[start]

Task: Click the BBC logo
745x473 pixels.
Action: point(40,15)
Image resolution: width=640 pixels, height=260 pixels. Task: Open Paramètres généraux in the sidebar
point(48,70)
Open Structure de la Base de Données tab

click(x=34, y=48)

[end]

WHAT IS NEEDED – Extract each line of the records that contains the string "Task". Case matters.

ANSWER TO THE PROBLEM –
Task: Click the BBC logo
Image resolution: width=640 pixels, height=260 pixels. Task: Open Paramètres généraux in the sidebar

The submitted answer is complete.